- [Assignment]: In the data that follows, find the line with "Screenshot is 230x2576."; transcribe it, every later line up to the one with "haberdashery (459, 147)", and that line as well, exactly and with no others.

[Stored data]

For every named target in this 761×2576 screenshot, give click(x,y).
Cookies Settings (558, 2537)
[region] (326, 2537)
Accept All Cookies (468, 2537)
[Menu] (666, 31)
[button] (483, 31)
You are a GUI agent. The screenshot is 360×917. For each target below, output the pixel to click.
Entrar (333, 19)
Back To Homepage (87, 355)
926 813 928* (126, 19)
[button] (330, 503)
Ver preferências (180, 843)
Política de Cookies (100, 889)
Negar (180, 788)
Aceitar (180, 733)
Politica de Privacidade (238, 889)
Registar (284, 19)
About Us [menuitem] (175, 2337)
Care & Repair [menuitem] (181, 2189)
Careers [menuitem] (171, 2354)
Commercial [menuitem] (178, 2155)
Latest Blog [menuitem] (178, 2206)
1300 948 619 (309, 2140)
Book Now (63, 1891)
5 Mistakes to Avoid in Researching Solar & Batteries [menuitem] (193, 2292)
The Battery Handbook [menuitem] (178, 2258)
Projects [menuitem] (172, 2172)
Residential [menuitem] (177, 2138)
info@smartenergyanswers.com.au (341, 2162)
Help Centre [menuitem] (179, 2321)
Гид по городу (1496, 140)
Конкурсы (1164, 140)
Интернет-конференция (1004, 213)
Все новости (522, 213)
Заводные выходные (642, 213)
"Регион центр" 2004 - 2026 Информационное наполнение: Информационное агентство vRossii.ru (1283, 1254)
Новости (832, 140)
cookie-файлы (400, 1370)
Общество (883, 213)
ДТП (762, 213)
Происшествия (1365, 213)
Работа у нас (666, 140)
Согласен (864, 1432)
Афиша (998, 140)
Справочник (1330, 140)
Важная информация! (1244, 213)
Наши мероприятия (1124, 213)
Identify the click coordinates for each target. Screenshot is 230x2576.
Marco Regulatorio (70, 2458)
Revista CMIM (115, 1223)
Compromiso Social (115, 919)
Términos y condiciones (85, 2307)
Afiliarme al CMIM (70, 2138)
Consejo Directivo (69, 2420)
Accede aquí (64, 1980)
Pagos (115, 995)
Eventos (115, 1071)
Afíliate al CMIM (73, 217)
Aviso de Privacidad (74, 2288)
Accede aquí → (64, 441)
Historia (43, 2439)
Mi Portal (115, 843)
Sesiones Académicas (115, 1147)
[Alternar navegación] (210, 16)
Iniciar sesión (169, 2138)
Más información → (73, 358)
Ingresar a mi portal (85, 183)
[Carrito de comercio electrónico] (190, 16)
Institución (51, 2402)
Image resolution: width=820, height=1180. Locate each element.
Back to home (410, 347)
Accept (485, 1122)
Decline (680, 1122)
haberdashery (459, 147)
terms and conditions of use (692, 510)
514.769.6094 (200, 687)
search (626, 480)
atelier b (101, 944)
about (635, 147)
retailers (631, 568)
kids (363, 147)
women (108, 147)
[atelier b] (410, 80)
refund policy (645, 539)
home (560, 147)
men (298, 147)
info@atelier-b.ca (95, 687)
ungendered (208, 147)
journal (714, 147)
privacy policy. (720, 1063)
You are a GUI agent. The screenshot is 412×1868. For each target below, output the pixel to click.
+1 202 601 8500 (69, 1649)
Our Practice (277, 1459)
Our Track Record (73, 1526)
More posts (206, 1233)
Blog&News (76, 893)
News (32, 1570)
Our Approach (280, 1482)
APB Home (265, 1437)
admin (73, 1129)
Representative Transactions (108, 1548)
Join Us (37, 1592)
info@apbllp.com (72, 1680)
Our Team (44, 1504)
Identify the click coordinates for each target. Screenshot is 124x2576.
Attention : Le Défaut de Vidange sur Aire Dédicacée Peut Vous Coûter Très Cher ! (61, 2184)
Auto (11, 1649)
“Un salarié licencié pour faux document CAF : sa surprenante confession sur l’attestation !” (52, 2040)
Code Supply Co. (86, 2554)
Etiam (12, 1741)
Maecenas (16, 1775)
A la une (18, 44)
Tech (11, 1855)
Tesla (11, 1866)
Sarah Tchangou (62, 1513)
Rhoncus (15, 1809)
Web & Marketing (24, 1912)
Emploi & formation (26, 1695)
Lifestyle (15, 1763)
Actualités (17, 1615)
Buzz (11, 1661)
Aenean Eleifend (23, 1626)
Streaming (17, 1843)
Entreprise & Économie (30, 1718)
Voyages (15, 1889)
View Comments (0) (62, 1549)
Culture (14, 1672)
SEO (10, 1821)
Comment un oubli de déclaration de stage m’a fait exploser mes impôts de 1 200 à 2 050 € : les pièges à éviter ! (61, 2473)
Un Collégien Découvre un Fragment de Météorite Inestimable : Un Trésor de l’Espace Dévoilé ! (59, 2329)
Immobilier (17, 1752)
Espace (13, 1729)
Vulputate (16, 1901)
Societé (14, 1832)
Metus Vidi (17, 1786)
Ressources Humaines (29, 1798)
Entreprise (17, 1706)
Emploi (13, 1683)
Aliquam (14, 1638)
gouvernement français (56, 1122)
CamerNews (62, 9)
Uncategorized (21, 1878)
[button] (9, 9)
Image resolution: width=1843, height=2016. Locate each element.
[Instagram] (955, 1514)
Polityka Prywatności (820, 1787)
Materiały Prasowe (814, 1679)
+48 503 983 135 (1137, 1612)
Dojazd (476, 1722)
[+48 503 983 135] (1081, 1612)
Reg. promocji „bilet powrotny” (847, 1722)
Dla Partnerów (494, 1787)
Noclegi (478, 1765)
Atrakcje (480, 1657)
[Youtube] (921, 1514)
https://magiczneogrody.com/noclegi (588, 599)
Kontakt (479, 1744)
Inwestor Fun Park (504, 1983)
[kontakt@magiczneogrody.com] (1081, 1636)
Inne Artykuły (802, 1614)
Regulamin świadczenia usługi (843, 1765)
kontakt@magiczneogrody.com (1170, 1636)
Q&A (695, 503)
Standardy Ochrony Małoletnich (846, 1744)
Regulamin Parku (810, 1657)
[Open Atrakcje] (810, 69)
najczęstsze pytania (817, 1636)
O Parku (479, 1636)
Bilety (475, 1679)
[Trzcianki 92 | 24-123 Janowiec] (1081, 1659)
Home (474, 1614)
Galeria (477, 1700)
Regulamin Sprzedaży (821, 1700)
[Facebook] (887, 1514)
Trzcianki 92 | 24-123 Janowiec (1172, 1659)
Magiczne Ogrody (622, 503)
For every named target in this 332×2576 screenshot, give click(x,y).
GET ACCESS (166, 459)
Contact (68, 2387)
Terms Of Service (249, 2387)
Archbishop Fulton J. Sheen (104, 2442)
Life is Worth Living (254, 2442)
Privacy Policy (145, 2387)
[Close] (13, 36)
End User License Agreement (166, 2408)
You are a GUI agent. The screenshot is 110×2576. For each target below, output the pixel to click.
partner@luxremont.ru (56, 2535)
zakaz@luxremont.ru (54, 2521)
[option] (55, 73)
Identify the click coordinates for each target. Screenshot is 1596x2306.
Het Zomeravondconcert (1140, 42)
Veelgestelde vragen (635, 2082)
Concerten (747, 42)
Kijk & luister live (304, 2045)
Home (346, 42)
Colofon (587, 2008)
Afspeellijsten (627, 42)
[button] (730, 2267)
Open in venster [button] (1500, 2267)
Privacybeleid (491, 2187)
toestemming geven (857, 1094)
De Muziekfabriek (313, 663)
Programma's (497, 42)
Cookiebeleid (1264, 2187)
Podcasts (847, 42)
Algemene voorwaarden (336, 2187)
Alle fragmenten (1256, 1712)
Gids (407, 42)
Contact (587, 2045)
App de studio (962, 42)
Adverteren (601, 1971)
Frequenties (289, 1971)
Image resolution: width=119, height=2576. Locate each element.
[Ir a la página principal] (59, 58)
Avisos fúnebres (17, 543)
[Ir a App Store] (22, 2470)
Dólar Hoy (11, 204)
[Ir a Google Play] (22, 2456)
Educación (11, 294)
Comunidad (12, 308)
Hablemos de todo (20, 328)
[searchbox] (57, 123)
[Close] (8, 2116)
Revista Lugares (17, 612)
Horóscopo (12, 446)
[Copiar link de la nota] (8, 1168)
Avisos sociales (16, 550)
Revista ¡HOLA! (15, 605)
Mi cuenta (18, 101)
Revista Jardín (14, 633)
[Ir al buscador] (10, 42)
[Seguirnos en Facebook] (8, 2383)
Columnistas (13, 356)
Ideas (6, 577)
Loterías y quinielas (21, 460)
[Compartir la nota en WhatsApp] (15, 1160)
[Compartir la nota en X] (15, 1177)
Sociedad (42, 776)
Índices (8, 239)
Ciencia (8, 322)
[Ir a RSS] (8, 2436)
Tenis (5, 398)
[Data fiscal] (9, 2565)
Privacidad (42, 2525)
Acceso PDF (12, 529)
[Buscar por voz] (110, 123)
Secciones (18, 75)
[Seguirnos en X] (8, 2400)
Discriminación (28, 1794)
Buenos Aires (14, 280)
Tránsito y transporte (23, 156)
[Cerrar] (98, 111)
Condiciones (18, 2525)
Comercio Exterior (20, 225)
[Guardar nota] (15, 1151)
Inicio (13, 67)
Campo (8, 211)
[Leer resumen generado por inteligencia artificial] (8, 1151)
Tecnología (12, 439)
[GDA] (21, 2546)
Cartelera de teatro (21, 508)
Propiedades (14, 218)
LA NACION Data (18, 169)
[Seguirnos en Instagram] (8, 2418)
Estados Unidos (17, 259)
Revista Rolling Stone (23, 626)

- [Finished task]:
Identify the click coordinates for each target. Screenshot is 230x2576.
Marco Regulatorio (70, 2458)
Revista CMIM (115, 1223)
Compromiso Social (115, 919)
Términos y condiciones (85, 2307)
Afiliarme al CMIM (70, 2138)
Consejo Directivo (69, 2420)
Accede aquí (64, 1980)
Pagos (115, 995)
Eventos (115, 1071)
Afíliate al CMIM (73, 217)
Aviso de Privacidad (74, 2288)
Accede aquí → (64, 441)
Historia (43, 2439)
Mi Portal (115, 843)
Sesiones Académicas (115, 1147)
[Alternar navegación] (210, 16)
Iniciar sesión (169, 2138)
Más información → (73, 358)
Ingresar a mi portal (85, 183)
[Carrito de comercio electrónico] (190, 16)
Institución (51, 2402)
Image resolution: width=820, height=1180. Locate each element.
Back to home (410, 347)
Accept (485, 1122)
Decline (680, 1122)
haberdashery (459, 147)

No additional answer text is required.